Research Note 5: Times Own Duration
The small line drawing I use for the research notes section of this website — a woman with a red neck scarf and green skirt — comes from a postcard image I first came across in the early 1990s. The caption on the back reads:
IRISH COLLEEN. No longer the bare-footed girl of traditional illustrations, the Irish Colleen of today is a modern fashion-conscious young lady.
I used this image when I was asked to contribute to Die eigene Dauer der Jahre — Time’s Own Duration, a book project published in Bremen in 1999. The project invited artists to think about time over a ten-year period, asking how an idea might develop, pause, alter, or return across the span of years.
What interests me now is the realisation that the postcard which attracted my attention back then had already changed by the time I came across it. Not physically — the image itself had stayed the same — but culturally. The “modern fashion-conscious young lady” was no longer modern to my eyes. Her clothes, pose and the colours she wore had become signs of another time, one that brought me back to my childhood.
When I looked at the German publication recently, and at my own entry in black and white, I thought again about this image, this depiction of an Irish woman. I don’t have the original colour postcard, so I went on an online hunt and, hey presto, I found one on eBay and bought it. This one had been sent from Ireland to the USA in August 1971. On the back, someone had written about how beautiful the Irish girls were and how friendly everyone was — and it hits me. The postmark is stamped in Dublin. One hundred miles north, my father is in a prison hospital in Belfast, recovering after being interrogated and beaten. At that moment, he is one of eleven men singled out for “special treatment” in the internment round-up of August 1971: Operation Demetrius. I am five years old.
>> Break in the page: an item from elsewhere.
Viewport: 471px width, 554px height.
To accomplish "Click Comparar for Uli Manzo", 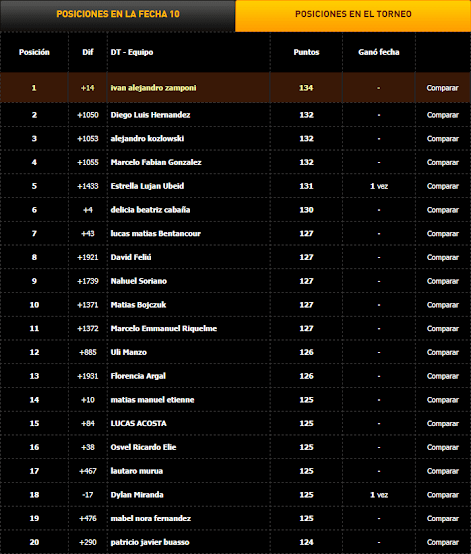I will (442, 352).
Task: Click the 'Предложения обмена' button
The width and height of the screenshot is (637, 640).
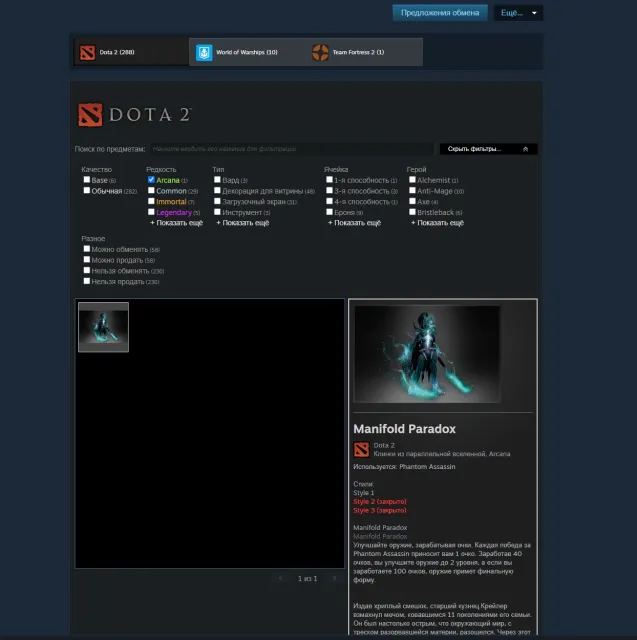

I look back at my line drawing of the woman with the red neck scarf and green mini skirt, and a voice floats up from the radio talking about Carl Jung’s idea of the shadow self. The quiet bodily outline in the background of the drawing seems to have appeared even before I knew she was there. The radio voice babbles on about how the shadow self is the part of ourselves we avoid, repress, or fail to recognise, but may also hold hidden reserves of energy, understanding and growth. The shadow was already there in my drawing, waiting for me to catch up with it.
Looking again at the original caption on the postcard, and how keen and jolly it sounds in its description of the Irish Colleen as “a modern, fashion-conscious young lady”, I think my drawing may have different concerns. This Colleen may still see herself as modern. She may even still be preoccupied with fashion. But she also has the difficult business of understanding herself on her mind — not as she is seen, posed or captioned by others, but as she appears to herself, shadow and all.